The outpatients department

After the round we go to OPD – the outpatients department. It serves as Casualty and non-urgent outpatients. There is no culture of booked appointments - the means of communicating with people is very limited and many do not have postal addresses. We double up in the cubicles, 2 doctors sharing each space, divided by a curtain and assisted by a nurse to translate and help with any procedure. The place is swarming with people. Each time the door opens for a patient to leave a hundred faces look in your direction and the next person leaps up. My first patient is a baby. There is no “Paediatric clinic” – we all do everything. His mother has brought him because he is not growing. She has brought the growth chart she was given when he was born. He is 9 months old and has not put on any weight since he was 3 months old – and has in fact lost 100g in the last 4 weeks. He is wizened and dehydrated and has not even the strength to cry as I examine him, issuing only a hoarse wheeze. “Why hasn’t the mother brought him sooner?” I ask the nurse. A brief discussion ensues between them. The nurse shakes his head.
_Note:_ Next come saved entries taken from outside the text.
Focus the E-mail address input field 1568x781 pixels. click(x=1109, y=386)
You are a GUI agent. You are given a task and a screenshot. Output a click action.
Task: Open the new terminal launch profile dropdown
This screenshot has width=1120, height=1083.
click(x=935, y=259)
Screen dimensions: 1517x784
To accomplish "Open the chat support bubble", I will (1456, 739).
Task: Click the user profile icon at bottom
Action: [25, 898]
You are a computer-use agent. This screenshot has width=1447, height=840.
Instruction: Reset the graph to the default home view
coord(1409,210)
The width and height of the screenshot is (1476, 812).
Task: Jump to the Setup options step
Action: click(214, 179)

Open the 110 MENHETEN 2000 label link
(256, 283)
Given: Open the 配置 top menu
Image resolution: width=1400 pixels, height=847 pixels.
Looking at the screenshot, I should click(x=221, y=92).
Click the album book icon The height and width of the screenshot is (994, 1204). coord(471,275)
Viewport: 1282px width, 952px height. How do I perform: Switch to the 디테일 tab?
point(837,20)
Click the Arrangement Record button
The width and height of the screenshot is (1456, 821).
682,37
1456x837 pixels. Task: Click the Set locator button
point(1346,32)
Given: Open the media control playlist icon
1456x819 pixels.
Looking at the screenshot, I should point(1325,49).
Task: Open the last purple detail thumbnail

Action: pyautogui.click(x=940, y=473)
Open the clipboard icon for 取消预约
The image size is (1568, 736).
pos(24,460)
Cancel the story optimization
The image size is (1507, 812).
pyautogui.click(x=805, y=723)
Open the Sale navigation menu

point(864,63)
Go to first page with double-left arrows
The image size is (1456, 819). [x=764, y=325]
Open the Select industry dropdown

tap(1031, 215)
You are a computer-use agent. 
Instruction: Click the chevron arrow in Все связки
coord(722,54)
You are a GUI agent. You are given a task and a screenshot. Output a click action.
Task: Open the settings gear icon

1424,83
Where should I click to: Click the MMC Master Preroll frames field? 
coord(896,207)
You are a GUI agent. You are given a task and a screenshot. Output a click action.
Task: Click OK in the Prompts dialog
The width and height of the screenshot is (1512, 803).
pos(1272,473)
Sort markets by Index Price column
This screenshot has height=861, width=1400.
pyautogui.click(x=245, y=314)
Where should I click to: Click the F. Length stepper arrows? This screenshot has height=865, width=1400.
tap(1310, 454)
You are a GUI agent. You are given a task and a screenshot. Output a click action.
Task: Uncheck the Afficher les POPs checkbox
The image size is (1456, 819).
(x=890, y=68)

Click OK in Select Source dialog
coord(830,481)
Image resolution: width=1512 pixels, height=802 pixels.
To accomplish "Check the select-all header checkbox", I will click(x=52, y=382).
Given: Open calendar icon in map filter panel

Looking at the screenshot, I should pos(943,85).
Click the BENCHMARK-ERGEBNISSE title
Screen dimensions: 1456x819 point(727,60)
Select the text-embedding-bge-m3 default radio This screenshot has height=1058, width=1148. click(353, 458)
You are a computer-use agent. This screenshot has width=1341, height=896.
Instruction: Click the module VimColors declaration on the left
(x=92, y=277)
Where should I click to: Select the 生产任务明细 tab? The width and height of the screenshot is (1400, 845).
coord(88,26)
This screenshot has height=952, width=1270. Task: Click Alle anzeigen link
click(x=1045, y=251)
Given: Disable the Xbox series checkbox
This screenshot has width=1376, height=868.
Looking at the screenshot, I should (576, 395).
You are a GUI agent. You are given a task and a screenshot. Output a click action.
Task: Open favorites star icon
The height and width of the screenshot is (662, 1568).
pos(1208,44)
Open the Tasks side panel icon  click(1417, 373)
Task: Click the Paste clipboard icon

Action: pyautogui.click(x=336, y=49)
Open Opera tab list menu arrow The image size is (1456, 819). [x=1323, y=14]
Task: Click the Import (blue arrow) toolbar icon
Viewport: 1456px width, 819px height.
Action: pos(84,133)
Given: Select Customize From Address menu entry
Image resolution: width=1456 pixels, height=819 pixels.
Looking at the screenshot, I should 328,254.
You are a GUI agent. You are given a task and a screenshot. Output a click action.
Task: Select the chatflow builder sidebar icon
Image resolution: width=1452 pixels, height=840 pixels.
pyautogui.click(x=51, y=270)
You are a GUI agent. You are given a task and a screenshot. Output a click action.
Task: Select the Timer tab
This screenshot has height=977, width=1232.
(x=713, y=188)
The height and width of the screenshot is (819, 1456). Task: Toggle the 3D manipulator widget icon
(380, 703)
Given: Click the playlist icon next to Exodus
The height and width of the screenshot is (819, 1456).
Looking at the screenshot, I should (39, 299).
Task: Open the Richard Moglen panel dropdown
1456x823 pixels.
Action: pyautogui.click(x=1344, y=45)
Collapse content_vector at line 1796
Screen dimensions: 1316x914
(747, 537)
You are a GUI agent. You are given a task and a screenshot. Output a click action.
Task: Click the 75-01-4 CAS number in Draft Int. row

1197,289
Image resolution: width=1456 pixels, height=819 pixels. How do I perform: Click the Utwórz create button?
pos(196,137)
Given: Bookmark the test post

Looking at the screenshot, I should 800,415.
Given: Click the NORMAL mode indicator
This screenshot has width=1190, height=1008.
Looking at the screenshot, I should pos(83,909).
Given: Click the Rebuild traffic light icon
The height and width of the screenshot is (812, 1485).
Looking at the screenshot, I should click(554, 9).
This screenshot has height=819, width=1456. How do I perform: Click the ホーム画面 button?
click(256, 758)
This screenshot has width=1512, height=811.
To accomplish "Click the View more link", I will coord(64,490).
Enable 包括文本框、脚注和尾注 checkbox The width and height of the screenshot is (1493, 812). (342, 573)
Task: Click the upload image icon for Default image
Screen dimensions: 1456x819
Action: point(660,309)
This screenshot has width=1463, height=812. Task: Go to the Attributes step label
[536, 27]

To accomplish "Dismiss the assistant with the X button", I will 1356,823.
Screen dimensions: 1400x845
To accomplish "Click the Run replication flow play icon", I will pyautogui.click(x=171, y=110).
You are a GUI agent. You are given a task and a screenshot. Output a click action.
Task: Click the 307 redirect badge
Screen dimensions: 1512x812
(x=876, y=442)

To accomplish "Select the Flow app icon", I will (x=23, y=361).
“The journey here is too expensive.” A few more questions and it turns out the mother was found to be HIV positive in pregnancy. The baby has not yet been tested but will almost certainly be positive as well. I admit the baby and find the doctor who covers the paeds ward who gives me a brief tutorial on the management of marasmus (the classical name for this kind of malnutrition).

We are supposed to finish at 4:30pm - we started at 7:30 - but there are crowds of patients outside still and no one feels they can leave their on call colleague alone quite yet. We finish at 5:45pm and the doctor on call for the evening begins the task of moving through the queue to identify those patients who need to be seen tonight. That will keep him occupied until 1 or 2am. The others will have to wait until tomorrow.






The residences complete with palm tree feature.